DoorDash Inc. (DASH) +6.80%
DoorDash guided first-quarter marketplace GOV to $31.0–$31.8bn, ahead of expectations, reflecting sustained demand and expansion across grocery, retail and international markets. Fourth-quarter GOV rose 39% to $29.68bn, while order growth remained robust, although EPS of $0.48 missed forecasts due to elevated investment. The group is accelerating platform integration across DoorDash, Wolt and Deliveroo, with significant 2026 technology spend weighing on near-term profitability, as reflected in softer EBITDA guidance. Competitive intensity remains elevated, but scale and convenience-led demand continue to support topline momentum.

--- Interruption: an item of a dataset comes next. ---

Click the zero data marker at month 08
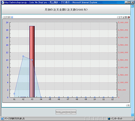 (77, 97)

Garmin Limited (GRMN) +9.04%
Garmin delivered a strong fourth-quarter performance and upgraded 2026 guidance, driven by robust demand for premium wearables and diversified end markets. Revenue increased 17% to $2.12bn, with fitness segment sales surging 42% to $765.8m, supporting adjusted EPS of $2.79, ahead of expectations. The group forecasts 2026 revenue of $7.9bn and adjusted EPS of $9.35, both above consensus. Broad exposure across wellness, marine and aviation, alongside a vertically integrated model and diversified distribution channels, continues to underpin resilient growth and margin stability.